ASSIGNED TASK: The exercise calls for exact output of the lines between the one that contains "Task: Open the Findings section" and the end of the data, with both ends kept and pictures left out.

Stored data entries
********

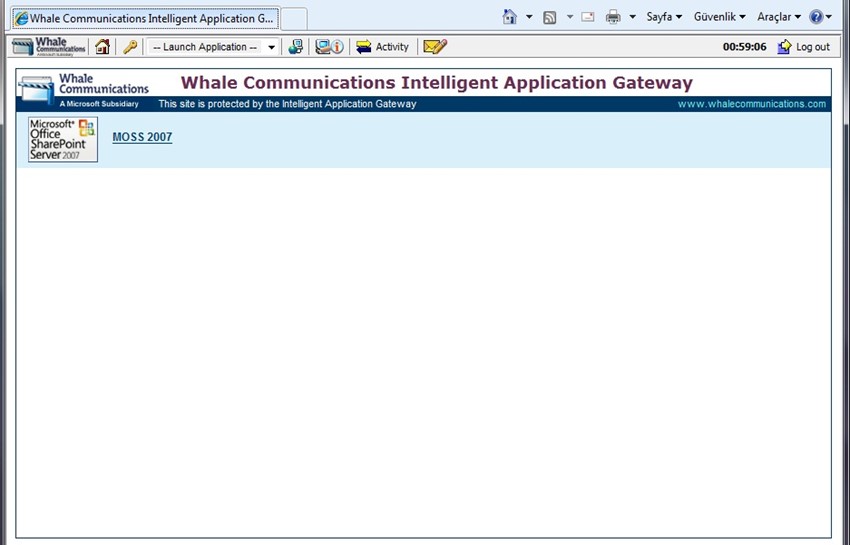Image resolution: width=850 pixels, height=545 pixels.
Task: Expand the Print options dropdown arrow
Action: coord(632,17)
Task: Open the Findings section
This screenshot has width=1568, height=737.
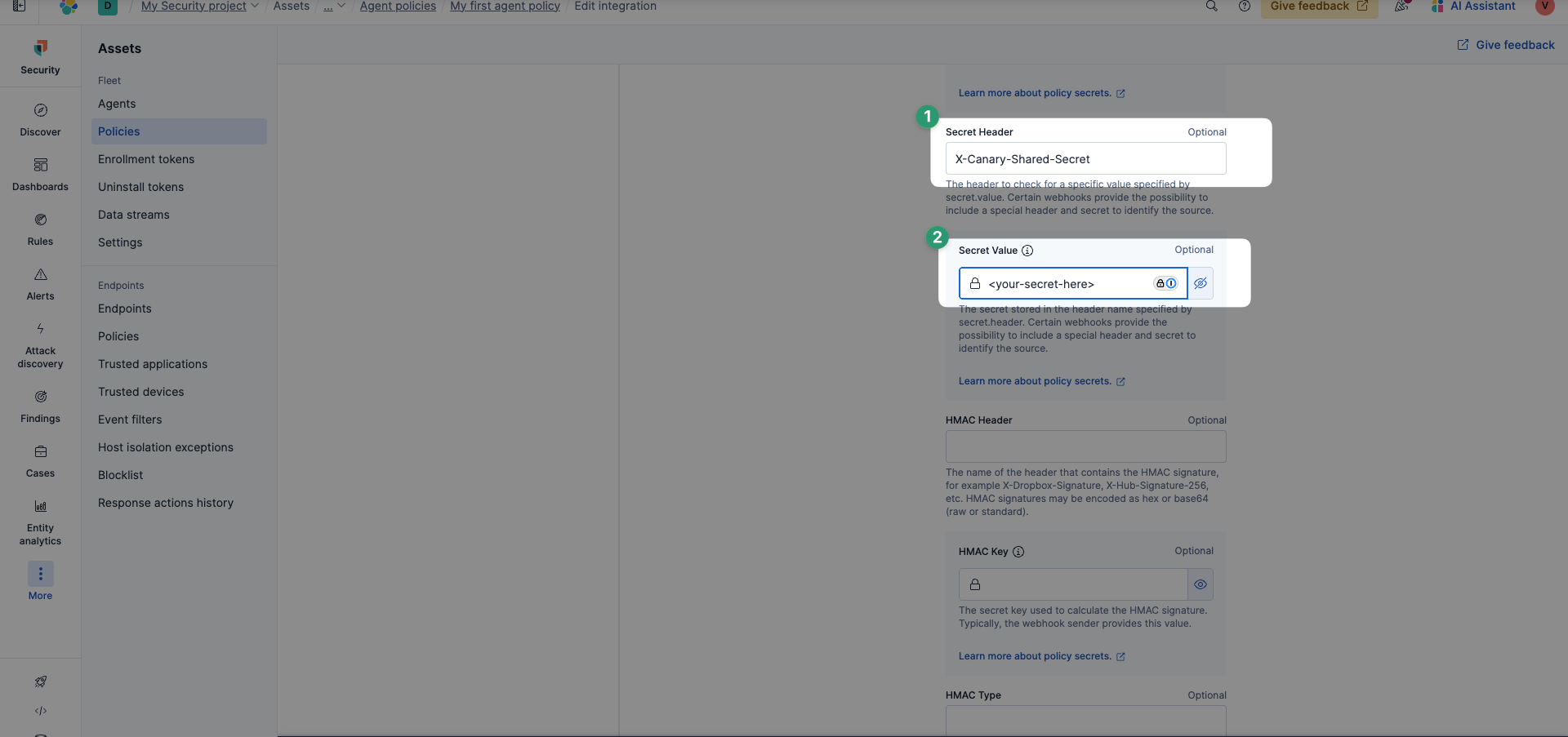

********

OUTPUT BELOW:
Task: Open the Findings section
This screenshot has width=1568, height=737.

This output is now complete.